Em "Sir Nigel", pouco conhecida novela de Arthur Conan
Doyle, o criador de Sherlock
Holmes, há um personagem
que esclarece casos misteriosos, graças inclusive a sua acuidade visual.
A heroína cega de "O Homem
Que Ri", de Victor Hugo, é retratada como uma criatura angelical, vivendo um permanente êxtase, porque a cegueira,
diz-nos o escritor francês, é
"uma caverna na qual se pode
chegar à profunda harmonia do
Eterno".
Mas esse tratamento compassivo e até privilegiado tem
exceções, porque, afinal, escritores não precisam ser bonzinhos. Em "O Homem Cego", do
escritor inglês D.H. Lawrence,
um veterano de guerra privado
da visão leva uma vida de desespero e miséria, e o mesmo
acontece com o protagonista de
"Convite à Valsa", de Rosamond Lehmann.
A cega Gertrude, de "Sinfonia
Pastoral", de André Gide, vive
num mundo ilusório, para ela
criado por um pastor; e só
quando recupera a visão dá-se
conta do que é o bem e o mal.
A Bertha, de "O Grilo na Lareira", do inglês Charles Dickens, também é uma pobre desamparada.
Epidemia
Mais recentemente, a cegueira foi usada como metáfora pelo Prêmio Nobel José Saramago em "Ensaio sobre a Cegueira" (Companhia das Letras).

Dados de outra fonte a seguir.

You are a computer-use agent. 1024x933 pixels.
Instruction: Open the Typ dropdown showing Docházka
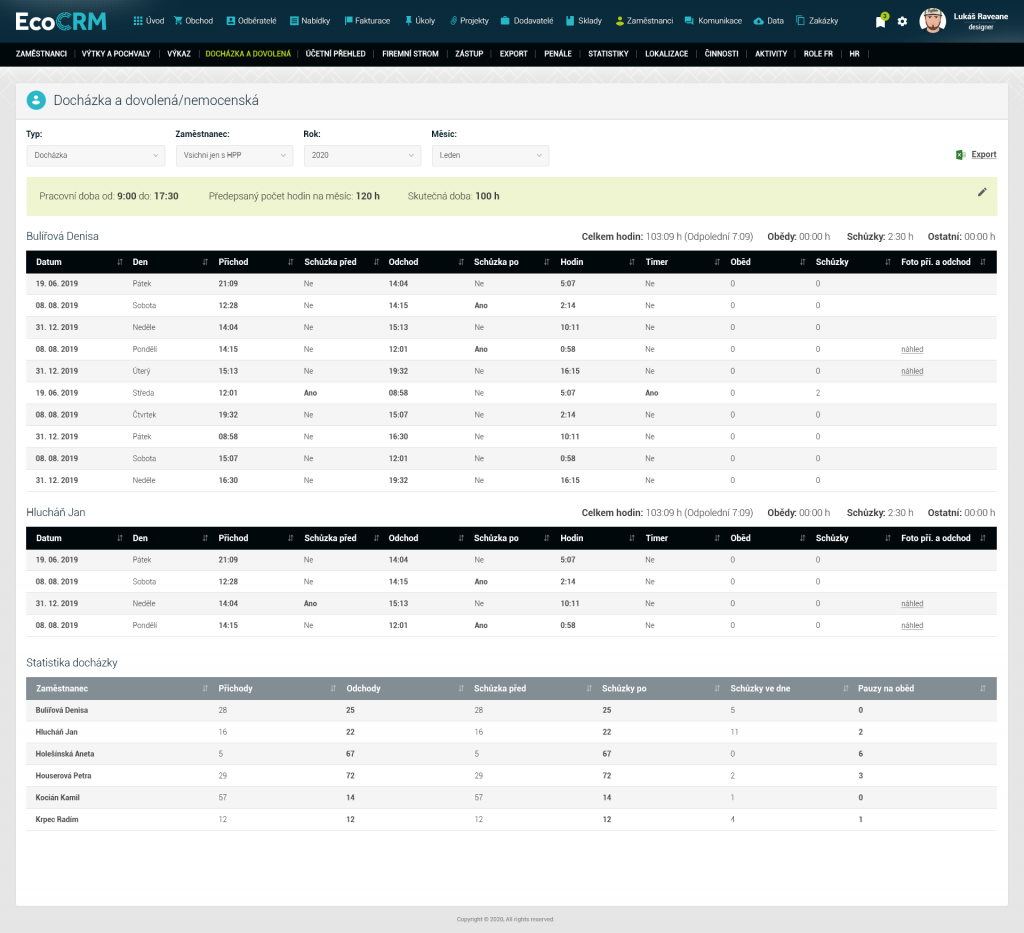[x=95, y=155]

Saramago percorre, de maneira diferente, uma vereda
que já tinha sido trilhada por
H.G. Wells, em "O País dos Cegos", e por Paul Corey, com "O
Planeta dos Cegos".
No caso de Saramago, porém,
veterano militante comunista,
a dimensão política é mais que
evidente.
O que temos aqui é uma cegueira epidêmica que se espalha rapidamente. As autoridades confinam os cegos (designados, não por nomes, mas por
expressões como "o homem da
venda preta", "a rapariga dos
óculos escuros") em um hospital de doenças mentais desativado, mas ali eles são vítimas da
violência de criminosos.
Quanto ao Governo (a palavra sempre aparece com
maiúscula), trata os infelizes de
maneira cínica, protegendo interesses privados.
A cegueira é na verdade a
submissão, capaz, no romance,
de levar a uma situação verdadeira kafkiana; para enfrentá-la
é preciso evocar "a responsabilidade de ter olhos quando os
outros os perderam", ou seja,
um equivalente daquilo que
Marx chamava de consciência
de classe.
John Milton lamenta, em seu
poema "Sansão Agonista", que
o herói bíblico seja um "blind
among enemies", um cego entre os inimigos. Saramago faz o
mesmo, mas de um ponto de
vista político.
Calafrios
A vida real reproduz, ainda
que transitoriamente e sob forma diferente, as obras ficcionais. O apagão que o país recentemente viveu provocou calafrios em muitas pessoas, deixou-as com a sensação de abandono e desamparo.
Foi um ensaio do que pode
ser a epidêmica cegueira. Ainda
bem que a eletricidade é menos
misteriosa e menos escura que
os profundos meandros da natureza humana.
MOACYR SCLIAR é escritor e acaba de ganhar o
51º Prêmio Jabuti, nas categorias ficção e romance, por "Manual da Paixão Solitária" (Companhia das Letras).